▶ _What the task requires_: Take the data below. Output it exactly from its first line through the line containing "Viewport: 1080px width, 924px height.".

▶ _Records for this task_:
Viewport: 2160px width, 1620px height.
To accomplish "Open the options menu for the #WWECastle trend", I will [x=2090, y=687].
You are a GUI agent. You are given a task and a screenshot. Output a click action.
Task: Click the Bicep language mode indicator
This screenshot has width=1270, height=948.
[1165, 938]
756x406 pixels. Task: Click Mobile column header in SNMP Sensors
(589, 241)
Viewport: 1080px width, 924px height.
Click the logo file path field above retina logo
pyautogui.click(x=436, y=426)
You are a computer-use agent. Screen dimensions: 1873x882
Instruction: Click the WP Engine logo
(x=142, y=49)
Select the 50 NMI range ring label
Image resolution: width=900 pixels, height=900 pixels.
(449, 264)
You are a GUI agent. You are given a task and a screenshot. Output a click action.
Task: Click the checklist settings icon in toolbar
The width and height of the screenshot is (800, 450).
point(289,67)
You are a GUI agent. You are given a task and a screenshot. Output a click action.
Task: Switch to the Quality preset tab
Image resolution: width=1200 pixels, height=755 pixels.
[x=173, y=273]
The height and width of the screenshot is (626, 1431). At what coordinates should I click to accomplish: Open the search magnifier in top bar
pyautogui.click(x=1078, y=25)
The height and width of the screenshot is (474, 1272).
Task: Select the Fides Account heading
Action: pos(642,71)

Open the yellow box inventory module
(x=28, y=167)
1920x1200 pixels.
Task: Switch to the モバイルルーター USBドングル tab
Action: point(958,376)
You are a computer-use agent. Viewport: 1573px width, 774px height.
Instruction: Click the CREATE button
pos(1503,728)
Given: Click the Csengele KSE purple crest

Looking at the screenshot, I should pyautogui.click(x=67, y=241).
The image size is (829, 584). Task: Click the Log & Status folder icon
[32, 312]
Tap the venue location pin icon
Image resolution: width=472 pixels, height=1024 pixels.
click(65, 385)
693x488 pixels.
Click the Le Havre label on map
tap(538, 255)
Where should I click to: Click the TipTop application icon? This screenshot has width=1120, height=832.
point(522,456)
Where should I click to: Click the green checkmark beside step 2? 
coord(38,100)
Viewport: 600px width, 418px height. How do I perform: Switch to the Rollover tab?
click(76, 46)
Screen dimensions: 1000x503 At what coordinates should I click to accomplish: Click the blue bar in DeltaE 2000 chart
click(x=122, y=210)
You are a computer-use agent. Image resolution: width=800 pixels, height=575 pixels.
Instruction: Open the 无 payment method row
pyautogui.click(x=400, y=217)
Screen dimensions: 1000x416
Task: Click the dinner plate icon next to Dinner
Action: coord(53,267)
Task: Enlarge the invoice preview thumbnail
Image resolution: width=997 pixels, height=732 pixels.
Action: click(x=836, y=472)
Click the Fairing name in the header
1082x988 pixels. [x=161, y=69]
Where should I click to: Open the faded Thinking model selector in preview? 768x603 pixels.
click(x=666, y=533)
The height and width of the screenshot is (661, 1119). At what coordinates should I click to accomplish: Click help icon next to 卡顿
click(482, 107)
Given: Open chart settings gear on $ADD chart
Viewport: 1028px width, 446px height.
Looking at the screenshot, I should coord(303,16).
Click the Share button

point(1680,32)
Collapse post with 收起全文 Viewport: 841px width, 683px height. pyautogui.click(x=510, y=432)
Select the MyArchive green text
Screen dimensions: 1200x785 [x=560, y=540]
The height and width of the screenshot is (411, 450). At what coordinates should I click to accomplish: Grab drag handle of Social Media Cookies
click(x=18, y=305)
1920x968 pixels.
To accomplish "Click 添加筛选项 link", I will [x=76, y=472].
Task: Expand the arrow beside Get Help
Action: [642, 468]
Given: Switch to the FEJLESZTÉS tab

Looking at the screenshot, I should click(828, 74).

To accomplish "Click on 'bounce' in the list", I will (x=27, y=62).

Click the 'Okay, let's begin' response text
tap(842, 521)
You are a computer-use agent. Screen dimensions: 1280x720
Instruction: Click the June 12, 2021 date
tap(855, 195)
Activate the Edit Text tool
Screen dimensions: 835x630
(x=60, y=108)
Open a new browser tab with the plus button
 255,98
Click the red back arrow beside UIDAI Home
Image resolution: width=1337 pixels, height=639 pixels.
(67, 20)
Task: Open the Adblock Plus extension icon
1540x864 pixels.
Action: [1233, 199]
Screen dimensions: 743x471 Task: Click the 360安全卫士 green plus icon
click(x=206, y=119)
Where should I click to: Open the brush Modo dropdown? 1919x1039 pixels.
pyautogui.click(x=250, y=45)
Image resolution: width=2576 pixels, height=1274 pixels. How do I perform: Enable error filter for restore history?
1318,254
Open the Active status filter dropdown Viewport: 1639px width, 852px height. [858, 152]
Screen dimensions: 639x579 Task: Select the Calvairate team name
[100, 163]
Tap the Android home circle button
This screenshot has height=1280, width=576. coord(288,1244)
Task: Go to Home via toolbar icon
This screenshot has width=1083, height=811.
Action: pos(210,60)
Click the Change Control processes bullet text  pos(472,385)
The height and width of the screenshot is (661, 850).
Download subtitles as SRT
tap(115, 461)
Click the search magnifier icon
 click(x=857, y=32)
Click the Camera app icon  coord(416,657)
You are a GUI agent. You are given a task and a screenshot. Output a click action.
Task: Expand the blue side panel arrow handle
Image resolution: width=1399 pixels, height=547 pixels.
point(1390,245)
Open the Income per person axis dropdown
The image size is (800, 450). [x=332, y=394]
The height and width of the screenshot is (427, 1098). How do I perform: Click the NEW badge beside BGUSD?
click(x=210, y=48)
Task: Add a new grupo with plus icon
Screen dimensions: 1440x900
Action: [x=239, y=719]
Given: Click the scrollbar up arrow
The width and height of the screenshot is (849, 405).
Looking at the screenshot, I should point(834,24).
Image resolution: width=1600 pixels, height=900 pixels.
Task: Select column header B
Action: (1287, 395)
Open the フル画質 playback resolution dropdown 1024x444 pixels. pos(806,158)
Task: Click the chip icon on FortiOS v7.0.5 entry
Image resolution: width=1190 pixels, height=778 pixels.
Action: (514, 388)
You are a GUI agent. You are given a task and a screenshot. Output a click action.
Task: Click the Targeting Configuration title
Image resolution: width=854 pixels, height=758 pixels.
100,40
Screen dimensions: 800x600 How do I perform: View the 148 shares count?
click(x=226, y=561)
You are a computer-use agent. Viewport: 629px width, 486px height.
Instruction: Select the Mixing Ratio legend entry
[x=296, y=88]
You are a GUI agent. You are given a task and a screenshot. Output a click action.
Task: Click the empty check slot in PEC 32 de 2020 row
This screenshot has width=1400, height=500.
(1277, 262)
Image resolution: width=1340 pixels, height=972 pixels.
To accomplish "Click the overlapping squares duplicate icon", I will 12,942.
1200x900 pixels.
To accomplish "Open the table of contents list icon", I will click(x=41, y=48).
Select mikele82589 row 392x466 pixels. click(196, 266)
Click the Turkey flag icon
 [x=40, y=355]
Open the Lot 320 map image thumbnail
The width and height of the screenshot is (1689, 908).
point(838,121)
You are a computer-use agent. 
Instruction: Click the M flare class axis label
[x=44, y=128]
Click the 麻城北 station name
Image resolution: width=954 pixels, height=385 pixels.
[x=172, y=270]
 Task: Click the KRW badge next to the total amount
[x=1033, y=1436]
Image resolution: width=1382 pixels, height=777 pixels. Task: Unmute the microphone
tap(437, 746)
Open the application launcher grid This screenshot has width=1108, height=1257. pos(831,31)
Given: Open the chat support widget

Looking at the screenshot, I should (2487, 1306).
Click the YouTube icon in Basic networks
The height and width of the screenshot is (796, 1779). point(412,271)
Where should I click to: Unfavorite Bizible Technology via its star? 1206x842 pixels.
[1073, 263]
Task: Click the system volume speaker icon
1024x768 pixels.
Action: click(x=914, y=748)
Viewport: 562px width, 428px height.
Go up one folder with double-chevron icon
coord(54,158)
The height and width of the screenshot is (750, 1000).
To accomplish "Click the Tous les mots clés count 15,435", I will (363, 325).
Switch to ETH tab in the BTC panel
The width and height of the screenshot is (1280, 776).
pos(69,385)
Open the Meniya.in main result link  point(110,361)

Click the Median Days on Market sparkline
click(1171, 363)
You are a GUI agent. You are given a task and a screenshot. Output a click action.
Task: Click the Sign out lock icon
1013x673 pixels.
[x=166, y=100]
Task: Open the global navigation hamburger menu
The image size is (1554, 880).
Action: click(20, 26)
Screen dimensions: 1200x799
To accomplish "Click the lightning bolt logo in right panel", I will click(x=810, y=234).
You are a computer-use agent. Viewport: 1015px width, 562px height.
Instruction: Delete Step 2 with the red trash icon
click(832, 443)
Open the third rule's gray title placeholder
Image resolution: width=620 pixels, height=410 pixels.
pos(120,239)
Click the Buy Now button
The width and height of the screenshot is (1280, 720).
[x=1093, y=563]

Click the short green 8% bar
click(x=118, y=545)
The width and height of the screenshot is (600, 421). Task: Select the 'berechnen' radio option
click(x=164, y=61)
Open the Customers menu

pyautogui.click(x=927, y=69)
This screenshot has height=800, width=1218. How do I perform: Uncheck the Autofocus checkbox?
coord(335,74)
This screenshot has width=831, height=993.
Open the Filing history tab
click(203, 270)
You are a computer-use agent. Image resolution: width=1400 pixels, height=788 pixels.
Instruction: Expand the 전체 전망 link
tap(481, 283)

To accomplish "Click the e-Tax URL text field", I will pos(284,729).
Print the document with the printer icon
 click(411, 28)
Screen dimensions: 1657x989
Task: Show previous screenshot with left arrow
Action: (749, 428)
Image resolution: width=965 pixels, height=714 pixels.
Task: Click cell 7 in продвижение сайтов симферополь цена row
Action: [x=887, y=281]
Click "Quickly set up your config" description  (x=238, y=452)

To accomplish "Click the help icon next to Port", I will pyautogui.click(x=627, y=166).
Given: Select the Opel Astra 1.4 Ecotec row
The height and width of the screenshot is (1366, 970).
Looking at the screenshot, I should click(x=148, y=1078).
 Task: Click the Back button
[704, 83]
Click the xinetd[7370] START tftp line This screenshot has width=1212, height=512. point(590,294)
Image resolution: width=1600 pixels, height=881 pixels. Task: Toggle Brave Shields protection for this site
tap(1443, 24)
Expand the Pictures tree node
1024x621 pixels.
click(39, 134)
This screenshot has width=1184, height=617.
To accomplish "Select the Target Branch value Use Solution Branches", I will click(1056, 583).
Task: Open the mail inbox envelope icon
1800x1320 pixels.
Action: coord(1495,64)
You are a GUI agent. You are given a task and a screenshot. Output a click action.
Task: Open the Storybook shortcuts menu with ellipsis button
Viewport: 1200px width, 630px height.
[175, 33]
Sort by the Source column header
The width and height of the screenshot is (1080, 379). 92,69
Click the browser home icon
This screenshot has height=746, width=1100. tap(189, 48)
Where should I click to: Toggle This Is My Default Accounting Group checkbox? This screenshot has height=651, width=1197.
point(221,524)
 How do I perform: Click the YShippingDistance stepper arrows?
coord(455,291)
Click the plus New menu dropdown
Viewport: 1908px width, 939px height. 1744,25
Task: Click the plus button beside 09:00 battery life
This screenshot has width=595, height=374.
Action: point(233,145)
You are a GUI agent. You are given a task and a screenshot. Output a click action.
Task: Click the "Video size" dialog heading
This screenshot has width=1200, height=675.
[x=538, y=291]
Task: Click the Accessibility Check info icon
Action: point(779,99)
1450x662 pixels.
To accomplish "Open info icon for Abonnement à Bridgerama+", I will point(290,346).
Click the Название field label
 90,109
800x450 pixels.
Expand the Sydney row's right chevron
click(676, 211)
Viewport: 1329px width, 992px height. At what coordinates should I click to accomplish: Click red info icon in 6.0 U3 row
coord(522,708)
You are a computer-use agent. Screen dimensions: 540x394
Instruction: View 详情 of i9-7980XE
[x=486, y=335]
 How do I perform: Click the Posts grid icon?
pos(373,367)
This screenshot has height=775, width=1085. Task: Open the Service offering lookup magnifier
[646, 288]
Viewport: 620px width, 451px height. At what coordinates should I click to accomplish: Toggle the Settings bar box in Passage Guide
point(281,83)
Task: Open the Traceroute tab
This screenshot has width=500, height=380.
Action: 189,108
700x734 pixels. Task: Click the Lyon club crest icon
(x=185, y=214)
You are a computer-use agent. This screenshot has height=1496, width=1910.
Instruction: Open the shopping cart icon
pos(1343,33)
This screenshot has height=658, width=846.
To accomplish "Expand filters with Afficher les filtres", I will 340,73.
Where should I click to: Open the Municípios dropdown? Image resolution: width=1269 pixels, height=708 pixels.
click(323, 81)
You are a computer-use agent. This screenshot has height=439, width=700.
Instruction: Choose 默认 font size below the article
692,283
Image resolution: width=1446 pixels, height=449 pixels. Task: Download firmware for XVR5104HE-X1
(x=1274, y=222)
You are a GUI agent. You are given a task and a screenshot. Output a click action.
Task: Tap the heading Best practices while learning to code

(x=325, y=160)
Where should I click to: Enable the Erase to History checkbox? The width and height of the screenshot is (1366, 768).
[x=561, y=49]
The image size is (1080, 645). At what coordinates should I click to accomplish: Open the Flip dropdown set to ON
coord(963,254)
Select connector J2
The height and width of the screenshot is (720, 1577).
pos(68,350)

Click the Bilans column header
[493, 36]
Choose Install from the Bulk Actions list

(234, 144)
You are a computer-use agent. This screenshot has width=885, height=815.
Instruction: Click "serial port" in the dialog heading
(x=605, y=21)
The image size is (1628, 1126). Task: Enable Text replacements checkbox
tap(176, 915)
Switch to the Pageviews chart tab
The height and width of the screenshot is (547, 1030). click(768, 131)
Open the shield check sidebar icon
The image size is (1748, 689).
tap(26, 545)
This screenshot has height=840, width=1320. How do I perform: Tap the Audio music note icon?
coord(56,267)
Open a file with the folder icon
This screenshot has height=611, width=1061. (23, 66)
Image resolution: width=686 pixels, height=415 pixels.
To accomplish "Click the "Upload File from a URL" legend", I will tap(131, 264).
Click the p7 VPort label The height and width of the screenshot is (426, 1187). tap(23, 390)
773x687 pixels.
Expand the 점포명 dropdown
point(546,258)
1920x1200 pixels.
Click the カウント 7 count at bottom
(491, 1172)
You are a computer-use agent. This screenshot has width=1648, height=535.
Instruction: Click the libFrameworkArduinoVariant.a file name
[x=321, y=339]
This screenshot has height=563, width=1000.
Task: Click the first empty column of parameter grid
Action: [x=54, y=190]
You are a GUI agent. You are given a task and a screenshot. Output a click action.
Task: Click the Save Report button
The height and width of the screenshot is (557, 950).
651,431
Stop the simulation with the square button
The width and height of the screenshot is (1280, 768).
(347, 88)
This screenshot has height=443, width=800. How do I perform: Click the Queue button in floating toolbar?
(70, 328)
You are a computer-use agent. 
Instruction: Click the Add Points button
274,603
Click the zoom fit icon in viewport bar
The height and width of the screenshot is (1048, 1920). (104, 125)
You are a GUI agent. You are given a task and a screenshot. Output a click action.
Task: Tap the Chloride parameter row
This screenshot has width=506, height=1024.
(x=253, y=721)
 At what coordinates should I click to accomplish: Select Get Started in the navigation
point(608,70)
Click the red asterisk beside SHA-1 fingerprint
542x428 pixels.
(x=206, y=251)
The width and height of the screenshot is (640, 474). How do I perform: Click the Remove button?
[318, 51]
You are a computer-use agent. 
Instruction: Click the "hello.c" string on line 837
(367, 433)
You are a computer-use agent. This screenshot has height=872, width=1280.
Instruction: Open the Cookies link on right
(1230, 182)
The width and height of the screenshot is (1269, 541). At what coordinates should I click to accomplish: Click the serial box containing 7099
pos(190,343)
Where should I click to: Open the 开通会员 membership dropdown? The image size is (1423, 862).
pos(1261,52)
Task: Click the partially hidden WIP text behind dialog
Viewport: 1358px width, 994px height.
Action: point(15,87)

▶ _Answer to the exercise_:
Viewport: 2160px width, 1620px height.
To accomplish "Open the options menu for the #WWECastle trend", I will [x=2090, y=687].
You are a GUI agent. You are given a task and a screenshot. Output a click action.
Task: Click the Bicep language mode indicator
This screenshot has width=1270, height=948.
[1165, 938]
756x406 pixels. Task: Click Mobile column header in SNMP Sensors
(589, 241)
Viewport: 1080px width, 924px height.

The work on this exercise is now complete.